- [What needs to be done]: Repeat the entries below in full, with every character unchanged.

- [Provided data]:
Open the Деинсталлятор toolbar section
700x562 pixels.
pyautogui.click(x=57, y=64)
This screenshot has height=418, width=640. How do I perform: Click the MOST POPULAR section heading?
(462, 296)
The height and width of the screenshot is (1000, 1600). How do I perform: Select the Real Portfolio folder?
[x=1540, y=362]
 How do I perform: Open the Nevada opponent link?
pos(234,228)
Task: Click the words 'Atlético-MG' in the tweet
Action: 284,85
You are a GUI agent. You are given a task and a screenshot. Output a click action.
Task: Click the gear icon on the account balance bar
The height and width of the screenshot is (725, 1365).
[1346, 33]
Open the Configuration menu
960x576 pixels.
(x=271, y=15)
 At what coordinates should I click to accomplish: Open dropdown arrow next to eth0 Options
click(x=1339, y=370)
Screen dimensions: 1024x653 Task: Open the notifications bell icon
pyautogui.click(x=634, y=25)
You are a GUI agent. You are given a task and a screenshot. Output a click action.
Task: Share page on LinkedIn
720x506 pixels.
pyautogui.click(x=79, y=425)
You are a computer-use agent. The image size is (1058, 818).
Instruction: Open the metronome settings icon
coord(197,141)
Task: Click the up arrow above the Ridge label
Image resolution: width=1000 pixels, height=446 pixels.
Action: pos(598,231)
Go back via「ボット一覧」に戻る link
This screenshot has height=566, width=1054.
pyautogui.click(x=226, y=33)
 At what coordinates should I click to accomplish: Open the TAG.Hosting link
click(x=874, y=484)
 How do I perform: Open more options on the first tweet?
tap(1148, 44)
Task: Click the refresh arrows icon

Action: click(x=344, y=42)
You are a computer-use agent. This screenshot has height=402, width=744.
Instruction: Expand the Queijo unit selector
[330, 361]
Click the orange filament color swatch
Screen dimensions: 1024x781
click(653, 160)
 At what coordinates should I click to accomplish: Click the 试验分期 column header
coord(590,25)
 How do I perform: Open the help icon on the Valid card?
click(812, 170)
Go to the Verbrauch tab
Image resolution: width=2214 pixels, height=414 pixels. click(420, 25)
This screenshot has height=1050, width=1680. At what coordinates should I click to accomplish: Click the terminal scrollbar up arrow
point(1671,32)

- [Solved exercise]:
Open the Деинсталлятор toolbar section
700x562 pixels.
pyautogui.click(x=57, y=64)
This screenshot has height=418, width=640. How do I perform: Click the MOST POPULAR section heading?
(462, 296)
The height and width of the screenshot is (1000, 1600). How do I perform: Select the Real Portfolio folder?
[x=1540, y=362]
 How do I perform: Open the Nevada opponent link?
pos(234,228)
Task: Click the words 'Atlético-MG' in the tweet
Action: 284,85
You are a GUI agent. You are given a task and a screenshot. Output a click action.
Task: Click the gear icon on the account balance bar
The height and width of the screenshot is (725, 1365).
[1346, 33]
Open the Configuration menu
960x576 pixels.
(x=271, y=15)
 At what coordinates should I click to accomplish: Open dropdown arrow next to eth0 Options
click(x=1339, y=370)
Screen dimensions: 1024x653 Task: Open the notifications bell icon
pyautogui.click(x=634, y=25)
You are a GUI agent. You are given a task and a screenshot. Output a click action.
Task: Share page on LinkedIn
720x506 pixels.
pyautogui.click(x=79, y=425)
You are a computer-use agent. The image size is (1058, 818).
Instruction: Open the metronome settings icon
coord(197,141)
Task: Click the up arrow above the Ridge label
Image resolution: width=1000 pixels, height=446 pixels.
Action: pos(598,231)
Go back via「ボット一覧」に戻る link
This screenshot has height=566, width=1054.
pyautogui.click(x=226, y=33)
 At what coordinates should I click to accomplish: Open the TAG.Hosting link
click(x=874, y=484)
 How do I perform: Open more options on the first tweet?
tap(1148, 44)
Task: Click the refresh arrows icon

Action: click(x=344, y=42)
You are a computer-use agent. This screenshot has height=402, width=744.
Instruction: Expand the Queijo unit selector
[330, 361]
Click the orange filament color swatch
Screen dimensions: 1024x781
click(653, 160)
 At what coordinates should I click to accomplish: Click the 试验分期 column header
coord(590,25)
 How do I perform: Open the help icon on the Valid card?
click(812, 170)
Go to the Verbrauch tab
Image resolution: width=2214 pixels, height=414 pixels. click(420, 25)
This screenshot has height=1050, width=1680. At what coordinates should I click to accomplish: Click the terminal scrollbar up arrow
point(1671,32)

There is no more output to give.